Another speaker, whom I got to speak with personally, was the Secretary of State of California, Alex Padilla. He voiced the importance of getting citizens, especially America’s youth, out to the voting booths. While his speech was non-partisan, he told us of his story. Secretary Padilla grew up without much opportunity in a lower economic community, but he was determined to make opportunities for himself. He worked hard through school and graduated from MIT with a degree in engineering. Later, he became concerned with the political issues that stricken California. Once again, he worked his way to success starting his journey in the Los Angeles City Counsel, to the State Senate, and as of 2015 to the role of Secretary of State. Secretary Padilla inspires me to chase after what I am passionate about and reiterates the importance of young Americans being involved in politics. He especially inspired me because of his background and his perseverance as a minority, of which I can relate.

I would also like to talk about Julie Winokur’s mission. She is the Executive Director of Talking Eyes Media, a magazine writer, and a documentary filmmaker. Her work has appeared on PBS, the Documentary Channel, MediaStorm, National Geographic Magazine, and Discovery online, as well as in The Wall Street Journal, The New York Times Magazine, The Washington Post, and! She is beyond talented, and Winokur works extensively with nonprofit organizations to develop their messages, and she is also on the faculty of the International Center of Photography. Her current project is called “Bring It to the Table” which I hope to bring to our campus for our student body to participate in. This project consists of a short documentary, webisode series, online platform, and community engagement campaign aimed at bridging political divides and breaking down partisanship. The Table is a citizen’s antidote to political ranting. Anyone game enough to sit at The Table is invited to discuss pressing national issues, such as taxation, the economy, same-sex marriage, civil rights, abortion, religion, and immigration.
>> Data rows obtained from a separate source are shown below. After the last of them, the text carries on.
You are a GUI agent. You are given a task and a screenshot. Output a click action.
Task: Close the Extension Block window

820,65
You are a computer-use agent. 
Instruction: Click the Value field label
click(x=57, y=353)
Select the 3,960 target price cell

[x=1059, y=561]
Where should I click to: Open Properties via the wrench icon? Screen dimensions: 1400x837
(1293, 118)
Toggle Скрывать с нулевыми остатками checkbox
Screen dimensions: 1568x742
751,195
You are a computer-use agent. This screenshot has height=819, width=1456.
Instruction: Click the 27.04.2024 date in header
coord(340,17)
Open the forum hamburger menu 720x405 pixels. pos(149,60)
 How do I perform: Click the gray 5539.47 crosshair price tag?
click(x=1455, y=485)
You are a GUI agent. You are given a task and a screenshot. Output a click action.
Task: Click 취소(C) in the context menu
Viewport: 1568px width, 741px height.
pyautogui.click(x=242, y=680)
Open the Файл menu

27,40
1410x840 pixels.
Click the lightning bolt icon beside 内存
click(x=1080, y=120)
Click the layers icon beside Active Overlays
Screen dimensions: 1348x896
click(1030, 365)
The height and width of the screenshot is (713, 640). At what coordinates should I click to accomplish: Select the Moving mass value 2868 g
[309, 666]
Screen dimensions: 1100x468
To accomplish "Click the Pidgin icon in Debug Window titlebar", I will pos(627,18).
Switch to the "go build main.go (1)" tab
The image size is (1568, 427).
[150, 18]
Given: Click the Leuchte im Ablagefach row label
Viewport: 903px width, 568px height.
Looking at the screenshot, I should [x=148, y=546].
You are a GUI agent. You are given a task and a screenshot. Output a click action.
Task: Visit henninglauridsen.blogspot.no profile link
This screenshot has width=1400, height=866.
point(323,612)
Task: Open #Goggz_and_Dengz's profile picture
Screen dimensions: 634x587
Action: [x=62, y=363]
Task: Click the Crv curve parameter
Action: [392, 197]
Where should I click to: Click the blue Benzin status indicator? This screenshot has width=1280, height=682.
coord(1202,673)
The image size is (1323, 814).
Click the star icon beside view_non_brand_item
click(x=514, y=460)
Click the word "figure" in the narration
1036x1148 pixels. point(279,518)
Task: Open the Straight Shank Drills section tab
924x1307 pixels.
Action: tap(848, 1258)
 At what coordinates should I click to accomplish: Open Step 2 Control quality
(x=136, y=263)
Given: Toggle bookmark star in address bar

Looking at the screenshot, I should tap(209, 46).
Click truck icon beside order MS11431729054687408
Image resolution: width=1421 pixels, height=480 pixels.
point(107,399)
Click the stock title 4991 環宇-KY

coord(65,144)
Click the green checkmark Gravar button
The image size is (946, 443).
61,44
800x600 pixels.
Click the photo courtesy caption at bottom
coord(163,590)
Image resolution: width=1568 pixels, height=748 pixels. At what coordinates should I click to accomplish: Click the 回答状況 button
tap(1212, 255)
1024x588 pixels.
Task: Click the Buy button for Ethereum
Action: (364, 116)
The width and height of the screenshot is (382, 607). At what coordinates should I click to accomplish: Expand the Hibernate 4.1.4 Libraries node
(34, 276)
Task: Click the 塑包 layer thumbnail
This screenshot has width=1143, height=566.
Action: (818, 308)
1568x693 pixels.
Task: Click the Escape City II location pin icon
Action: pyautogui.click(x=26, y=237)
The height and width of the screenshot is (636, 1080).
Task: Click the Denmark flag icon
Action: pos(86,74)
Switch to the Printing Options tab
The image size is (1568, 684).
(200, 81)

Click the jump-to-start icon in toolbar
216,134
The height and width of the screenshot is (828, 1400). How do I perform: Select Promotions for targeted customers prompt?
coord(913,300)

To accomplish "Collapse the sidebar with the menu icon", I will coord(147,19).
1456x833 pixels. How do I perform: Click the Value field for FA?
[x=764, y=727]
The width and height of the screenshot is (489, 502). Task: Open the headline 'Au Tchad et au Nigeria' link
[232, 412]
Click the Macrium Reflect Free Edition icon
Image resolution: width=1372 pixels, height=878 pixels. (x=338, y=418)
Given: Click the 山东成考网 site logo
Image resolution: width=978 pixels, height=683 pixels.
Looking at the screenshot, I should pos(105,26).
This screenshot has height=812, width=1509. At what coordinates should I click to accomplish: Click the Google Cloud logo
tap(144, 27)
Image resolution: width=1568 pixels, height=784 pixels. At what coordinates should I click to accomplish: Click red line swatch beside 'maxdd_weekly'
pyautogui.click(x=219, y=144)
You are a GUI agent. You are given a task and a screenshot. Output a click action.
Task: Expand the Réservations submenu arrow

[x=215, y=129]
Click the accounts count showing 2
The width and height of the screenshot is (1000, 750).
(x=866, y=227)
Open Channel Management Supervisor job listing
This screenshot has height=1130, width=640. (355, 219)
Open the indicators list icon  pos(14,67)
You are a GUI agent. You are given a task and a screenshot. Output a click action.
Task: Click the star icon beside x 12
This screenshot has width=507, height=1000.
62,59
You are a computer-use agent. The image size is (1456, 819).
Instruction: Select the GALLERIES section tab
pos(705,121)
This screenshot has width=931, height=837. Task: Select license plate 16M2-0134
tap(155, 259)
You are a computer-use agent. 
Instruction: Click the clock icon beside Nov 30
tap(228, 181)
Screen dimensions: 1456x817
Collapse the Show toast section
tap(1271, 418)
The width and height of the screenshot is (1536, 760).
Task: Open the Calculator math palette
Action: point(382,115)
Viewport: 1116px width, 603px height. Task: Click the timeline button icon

People are asked to explain the roots of their beliefs, so we understand WHY they believe WHAT they believe. This idea is precisely what the goals of the Coalition of Political Awareness strive to achieve, and my hopes are that this sort of setting will help students, teachers, and staff at FVCC ease into discussing the political issues we face.

Julie and her crew are interested in learning which of our beliefs cross over to the other side of the political spectrum and how have our opinions evolved over time. They ask questions like “What does the other side get right?” At The Table, “ordinary” citizens are given an opportunity to speak their minds, openly and authentically. No ranting. No rhetoric. Just straight, honest talk that reveals the value systems behind our personal political views. I hope to do this with the citizens of FVCC.

I feel so privileged and grateful for the opportunity that the FVCC Foundation has given me. This seminar was only part one of a two-part trip. In September, when I return to Dominican University, the stakes will be even higher! There will be national media coverage as all the delegates are trying to make the college debate a national movement, and FVCC—and the state of Montana—are on the front lines of this undertaking. Not only am I learning life long skills but I have also formed lifelong relationships with other delegates who are passionate like me. I look forward to bringing back even more phenomenal ideas to our college campus!

Thanks for representing your campus, community and our state, Jade! We look forward to hearing more from you this fall!